Só que, como no sindicalismo da vida real, o jogo bruto assusta mesmo os apoiadores. A "tratorada" para levar sua reforma política a voto causou uma reação, ironias da vida, corporativa a Cunha. O mapa de votação, confuso à exceção da orientação petista, mostra bem isso.

Já a derrota na discussão do financiamento de campanha, que ainda poderá ter mais um "round" nesta quarta-feira, vem da insatisfação instalada e da dificuldade de se fazer a defesa pública das doações privadas em um ambiente de denúncias diárias de irregularidades. Poucos têm a coragem de apoiar de forma articulada o mecanismo, demonizado nos círculos ditos esclarecidos.

O PT, maior adversário do peemedebista, comemora enfim alguma vitória no Legislativo. Sinal dos tempos, a celebração tem de ser contida no Palácio do Planalto.

Afinal de contas, o distritão é uma invenção do vice-presidente Michel Temer (PMDB-SP), que bolou a panaceia como forma de conter as ideias petistas para o eterno tema da reforma política.

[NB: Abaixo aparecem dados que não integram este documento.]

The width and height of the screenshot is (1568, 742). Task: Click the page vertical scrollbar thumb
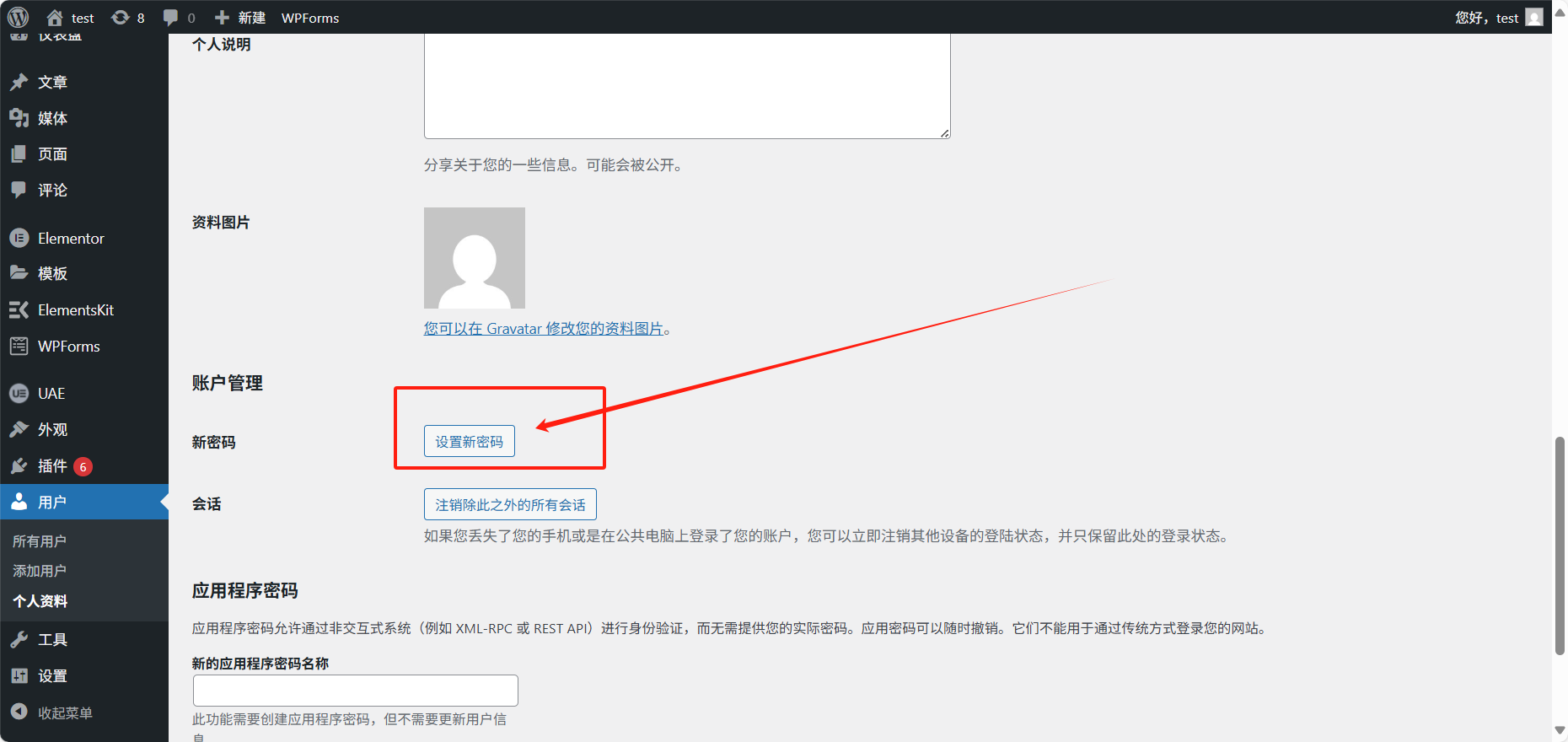(x=1560, y=546)
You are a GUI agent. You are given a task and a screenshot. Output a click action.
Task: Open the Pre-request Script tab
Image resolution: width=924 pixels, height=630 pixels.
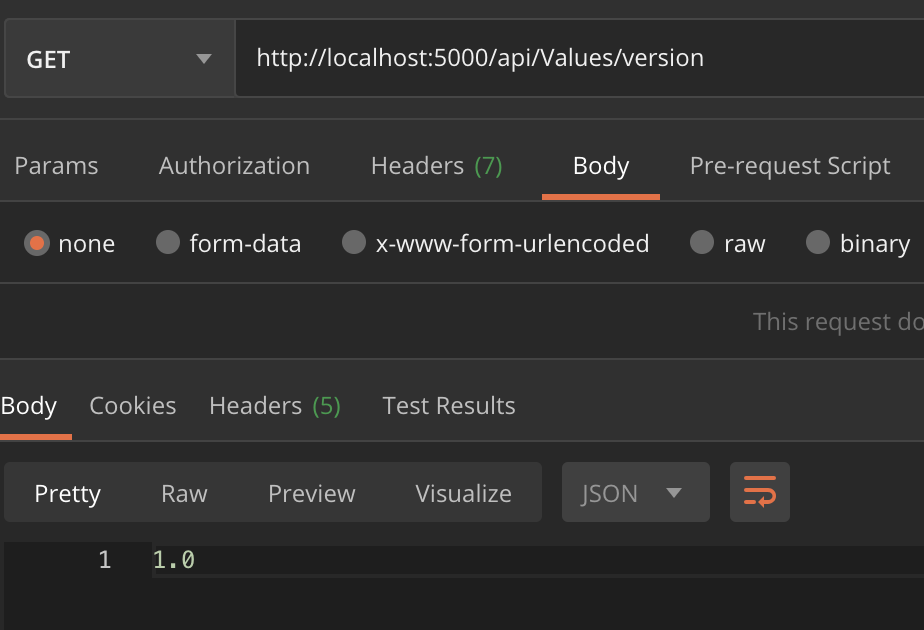[790, 166]
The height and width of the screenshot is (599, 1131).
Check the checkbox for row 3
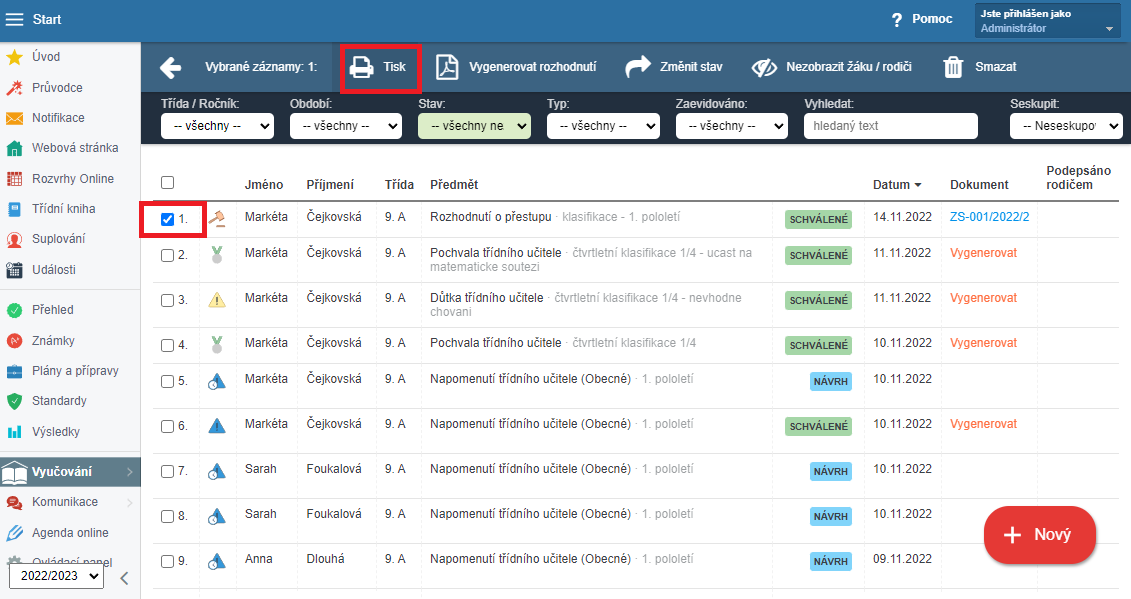[x=167, y=300]
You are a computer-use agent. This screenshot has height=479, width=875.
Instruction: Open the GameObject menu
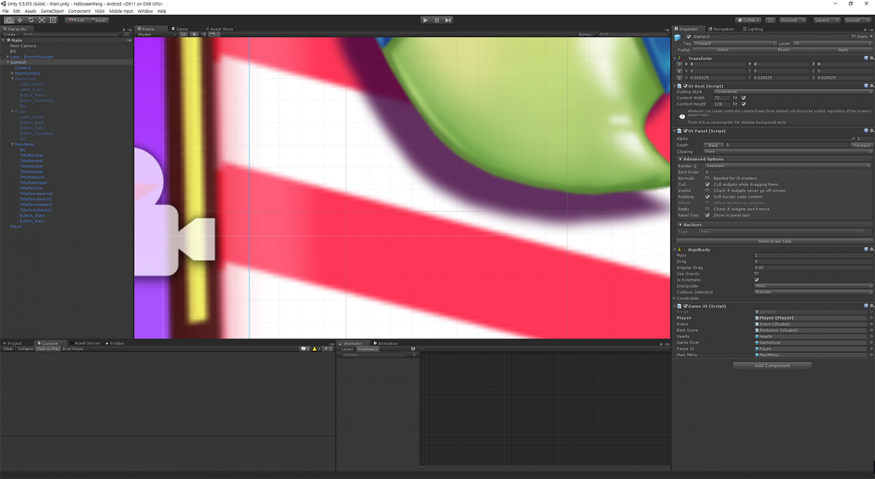pos(52,11)
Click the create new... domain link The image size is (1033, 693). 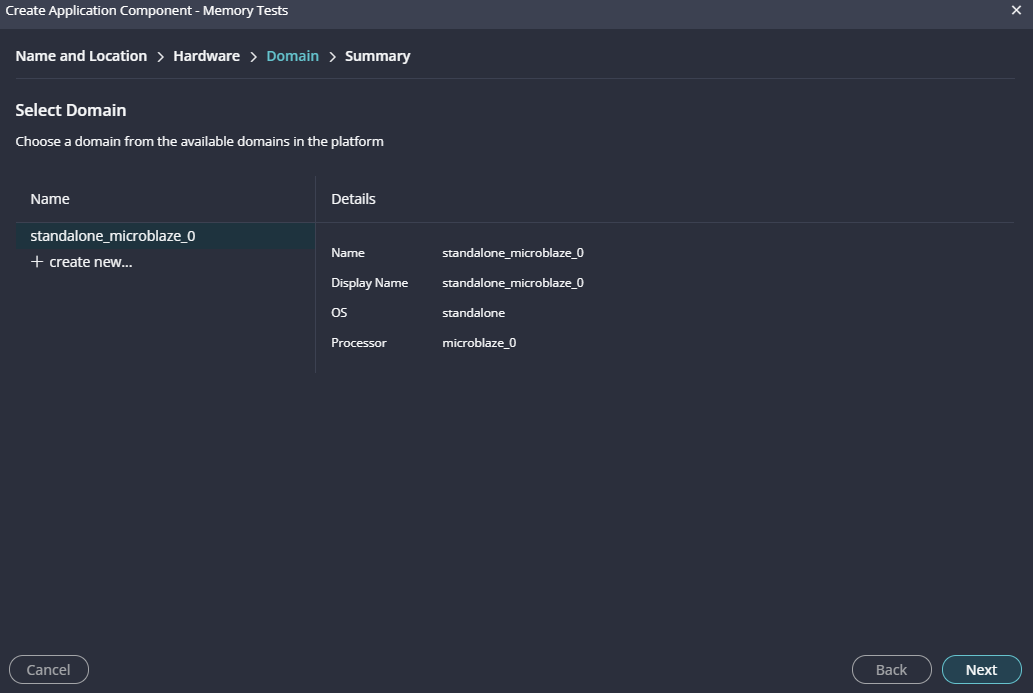pyautogui.click(x=90, y=262)
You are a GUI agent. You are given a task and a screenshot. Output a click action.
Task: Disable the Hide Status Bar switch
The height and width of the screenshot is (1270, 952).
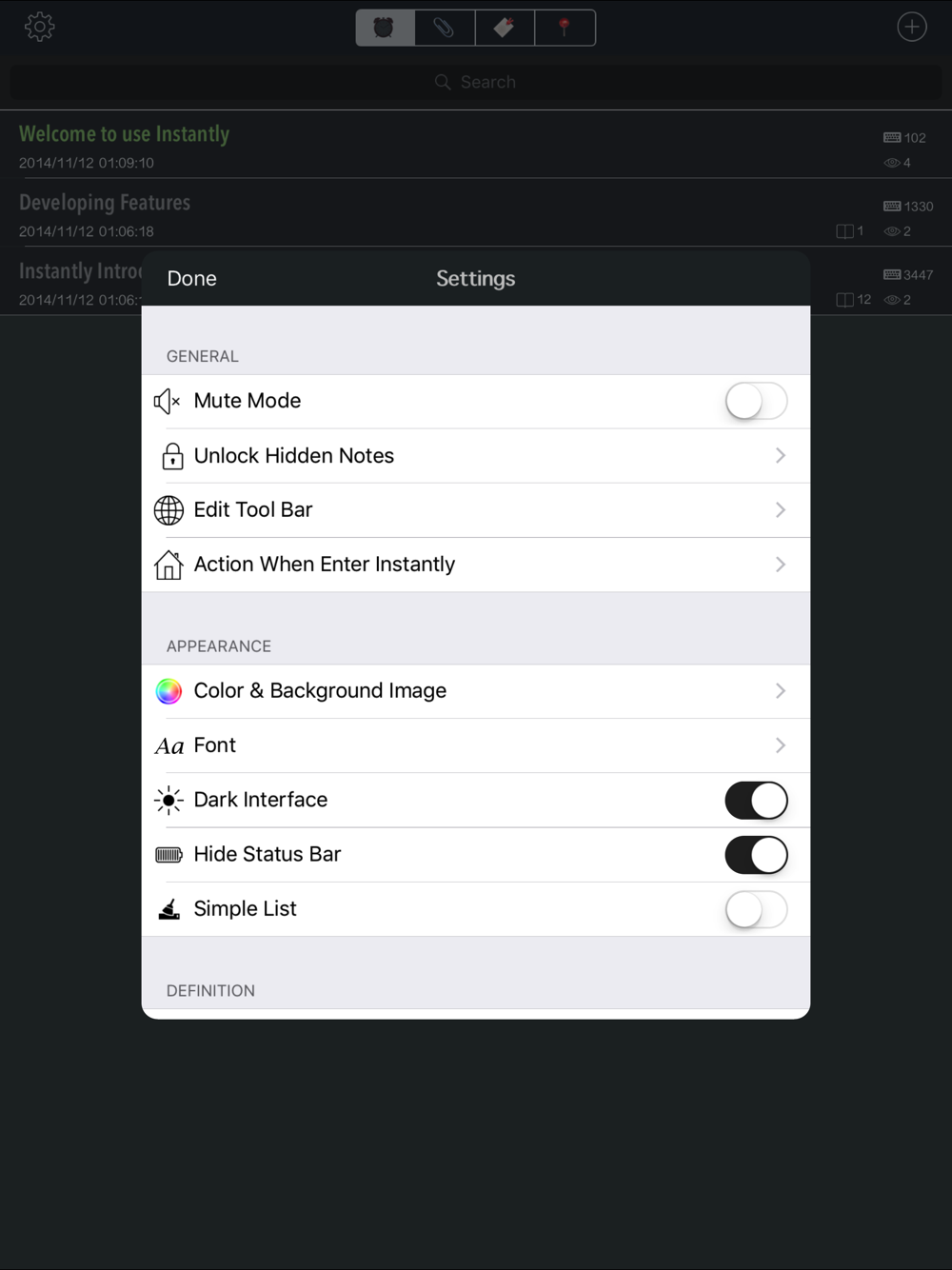(x=756, y=855)
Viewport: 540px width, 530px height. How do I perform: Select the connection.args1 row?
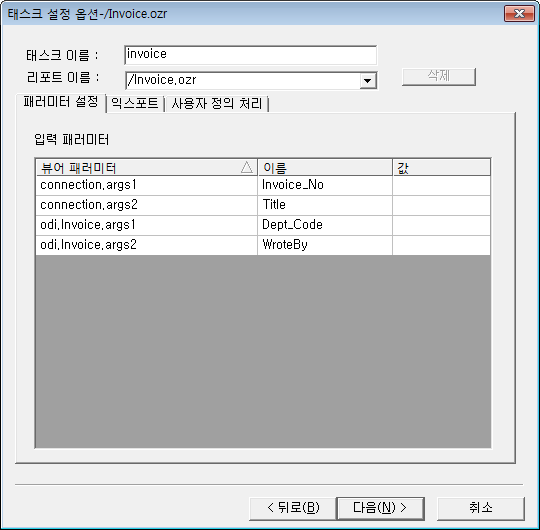click(x=263, y=186)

E Temer, bom, ele é o chefe da articulação do governo da petista Dilma Rousseff, e não exatamente um parceiro belicoso como Eduardo Cunha.

Se perdeu com o distritão na Câmara, o vice ganhou com o avanço inicial do ajuste fiscal do outro lado do Congresso, no Senado. Ao longo da terça (26), sua previsão de vitória foi posta à prova por oposição e situação, mas ao fim provou-se correta –e, se apertada, não tanto quanto alguns senadores apostavam.

Para o governo, aí sim um motivo claro para comemoração, já que a vitória dá algum oxigênio para o ministro Joaquim Levy (Fazenda), que vive seu pior momento desde que foi ungido interventor da área econômica. Ao menos até o próximo embate no plenário.